- _Document section_:
——————

There are a total of 50,62.5 different ways to combine a bingo counter with 75 numbers in the five columns 11-15. Each lottery ticket includes at least one of these counters 10. It can manageably be appropriate to use series of, for example, 10,000 lottery tickets per series. Then 10,000 of the total number of bingo counters are selected. The counters are each printed and provided with an identification number 16, so that every lottery ticket in each series has a unique counter and a unique identification number 16. If several series are present, for example, nine, there are therefore 90,000 lottery tickets with nine identical counter series and 90,000 different lottery ticket numbers 16.

Each lottery ticket number 16 in a series consequently represents a unique counter 10. As shown in FIG. 2, the lottery ticket numbers 16 and their respective counters 10 are stored in a first register 17 readable by a microprocessor 18.

Before each draw the prize plan shall be known. One can, for example, choose that there shall be 90 winners per 10,000 lottery tickets. The draw is carried out after sale is completed and before the presentation of the draw result. This presentation may, for example, be carried out on TV, in such a way that it seems as if the draw, being of bingo character, is done in the moment of broadcasting. The presentation can furthermore be published in the daily press after the broadcasting.

In a second register 19 readable by a microprocessor 18, a number of number sequences 20 are stored, which include 17-20 different numbers between 1 and 75. These number sequences are unique and constructed such, that they give an exact number of winners at the use of 10,000 counters. To satisfy the demand of randomness the plurality of number sequences may for example comprise 2,000 sequences.

The draw is carried out by randomly selecting a number sequence among the mentioned 2,000 in the second register 19. Thus it is an entirely random sample that determines which 90 counters per series that are winners.

——————

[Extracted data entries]
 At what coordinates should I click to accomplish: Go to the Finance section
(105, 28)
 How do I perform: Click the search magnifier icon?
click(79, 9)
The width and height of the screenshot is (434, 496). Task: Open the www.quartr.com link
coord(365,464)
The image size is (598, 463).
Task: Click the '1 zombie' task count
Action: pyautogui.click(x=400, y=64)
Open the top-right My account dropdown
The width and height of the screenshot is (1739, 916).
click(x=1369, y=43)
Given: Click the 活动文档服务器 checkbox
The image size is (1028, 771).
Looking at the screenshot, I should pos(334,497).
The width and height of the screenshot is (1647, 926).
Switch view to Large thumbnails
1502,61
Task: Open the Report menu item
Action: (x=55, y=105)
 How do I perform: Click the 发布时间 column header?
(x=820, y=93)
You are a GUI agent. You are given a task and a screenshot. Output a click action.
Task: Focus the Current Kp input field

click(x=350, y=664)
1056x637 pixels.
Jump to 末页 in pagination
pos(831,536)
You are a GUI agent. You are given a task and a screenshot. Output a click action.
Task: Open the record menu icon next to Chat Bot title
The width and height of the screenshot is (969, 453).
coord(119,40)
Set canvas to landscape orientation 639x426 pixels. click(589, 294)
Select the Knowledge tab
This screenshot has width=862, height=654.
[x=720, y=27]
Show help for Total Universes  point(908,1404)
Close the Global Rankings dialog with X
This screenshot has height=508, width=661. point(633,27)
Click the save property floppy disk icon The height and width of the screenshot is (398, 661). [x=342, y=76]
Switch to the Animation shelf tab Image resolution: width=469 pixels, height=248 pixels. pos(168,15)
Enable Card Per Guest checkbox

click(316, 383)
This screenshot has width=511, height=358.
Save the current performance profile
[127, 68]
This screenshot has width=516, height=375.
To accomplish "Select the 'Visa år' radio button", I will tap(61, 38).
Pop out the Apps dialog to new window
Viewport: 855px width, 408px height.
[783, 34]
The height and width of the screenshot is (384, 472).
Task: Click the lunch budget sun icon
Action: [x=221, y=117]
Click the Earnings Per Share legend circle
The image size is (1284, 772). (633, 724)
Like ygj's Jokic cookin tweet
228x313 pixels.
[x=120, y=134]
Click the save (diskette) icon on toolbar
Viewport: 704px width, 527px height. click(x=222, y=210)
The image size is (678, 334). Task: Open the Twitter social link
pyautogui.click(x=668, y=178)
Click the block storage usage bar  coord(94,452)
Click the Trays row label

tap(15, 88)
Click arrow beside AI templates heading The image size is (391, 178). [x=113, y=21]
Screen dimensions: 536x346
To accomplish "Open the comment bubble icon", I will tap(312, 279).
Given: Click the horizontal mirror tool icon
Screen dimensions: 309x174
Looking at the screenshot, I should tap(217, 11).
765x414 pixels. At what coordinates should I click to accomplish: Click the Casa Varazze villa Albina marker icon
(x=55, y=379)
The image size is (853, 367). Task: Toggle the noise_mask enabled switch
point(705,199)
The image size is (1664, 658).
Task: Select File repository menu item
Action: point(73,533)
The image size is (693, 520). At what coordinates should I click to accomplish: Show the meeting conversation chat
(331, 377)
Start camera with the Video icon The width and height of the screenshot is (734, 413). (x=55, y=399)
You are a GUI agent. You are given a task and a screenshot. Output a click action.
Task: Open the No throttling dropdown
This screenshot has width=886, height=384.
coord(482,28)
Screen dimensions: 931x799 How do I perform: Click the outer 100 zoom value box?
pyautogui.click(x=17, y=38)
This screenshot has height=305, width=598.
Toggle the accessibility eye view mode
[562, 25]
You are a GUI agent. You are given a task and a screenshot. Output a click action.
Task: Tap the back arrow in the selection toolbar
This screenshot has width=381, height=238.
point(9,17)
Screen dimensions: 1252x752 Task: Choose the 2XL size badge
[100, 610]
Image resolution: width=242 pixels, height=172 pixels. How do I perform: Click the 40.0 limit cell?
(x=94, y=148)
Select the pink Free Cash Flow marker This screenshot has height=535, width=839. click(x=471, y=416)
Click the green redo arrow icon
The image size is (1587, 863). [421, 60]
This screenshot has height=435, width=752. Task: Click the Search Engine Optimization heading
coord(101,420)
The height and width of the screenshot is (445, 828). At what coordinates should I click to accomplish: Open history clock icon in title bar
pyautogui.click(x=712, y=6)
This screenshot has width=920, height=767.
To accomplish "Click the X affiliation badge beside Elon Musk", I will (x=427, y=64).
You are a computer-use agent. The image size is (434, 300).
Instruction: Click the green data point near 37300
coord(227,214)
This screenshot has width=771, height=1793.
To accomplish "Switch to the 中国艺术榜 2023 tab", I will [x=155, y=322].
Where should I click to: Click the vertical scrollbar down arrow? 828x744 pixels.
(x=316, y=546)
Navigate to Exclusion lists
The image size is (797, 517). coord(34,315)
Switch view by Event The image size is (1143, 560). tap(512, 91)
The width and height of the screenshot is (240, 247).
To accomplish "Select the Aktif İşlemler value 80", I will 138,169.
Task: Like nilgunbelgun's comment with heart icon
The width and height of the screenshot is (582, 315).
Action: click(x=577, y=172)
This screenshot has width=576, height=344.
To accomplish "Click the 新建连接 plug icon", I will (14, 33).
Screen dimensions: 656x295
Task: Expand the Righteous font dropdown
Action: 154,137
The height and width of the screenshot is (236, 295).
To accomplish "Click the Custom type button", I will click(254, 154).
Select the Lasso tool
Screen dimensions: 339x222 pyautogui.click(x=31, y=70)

——————

- _Problems_:
1/ In the lottery bingo description, how many number sequences may the second register hold to satisfy the demand of randomness?
2/ Reproduce the rows verbatim, starting with the first row and going on through the line that contains "This screenshot has height=508, width=661.".

- _Solutions per task_:
1/ It may hold 2,000 number sequences.

2/
 At what coordinates should I click to accomplish: Go to the Finance section
(105, 28)
 How do I perform: Click the search magnifier icon?
click(79, 9)
The width and height of the screenshot is (434, 496). Task: Open the www.quartr.com link
coord(365,464)
The image size is (598, 463).
Task: Click the '1 zombie' task count
Action: pyautogui.click(x=400, y=64)
Open the top-right My account dropdown
The width and height of the screenshot is (1739, 916).
click(x=1369, y=43)
Given: Click the 活动文档服务器 checkbox
The image size is (1028, 771).
Looking at the screenshot, I should pos(334,497).
The width and height of the screenshot is (1647, 926).
Switch view to Large thumbnails
1502,61
Task: Open the Report menu item
Action: (x=55, y=105)
 How do I perform: Click the 发布时间 column header?
(x=820, y=93)
You are a GUI agent. You are given a task and a screenshot. Output a click action.
Task: Focus the Current Kp input field

click(x=350, y=664)
1056x637 pixels.
Jump to 末页 in pagination
pos(831,536)
You are a GUI agent. You are given a task and a screenshot. Output a click action.
Task: Open the record menu icon next to Chat Bot title
The width and height of the screenshot is (969, 453).
coord(119,40)
Set canvas to landscape orientation 639x426 pixels. click(589, 294)
Select the Knowledge tab
This screenshot has width=862, height=654.
[x=720, y=27]
Show help for Total Universes  point(908,1404)
Close the Global Rankings dialog with X
This screenshot has height=508, width=661. point(633,27)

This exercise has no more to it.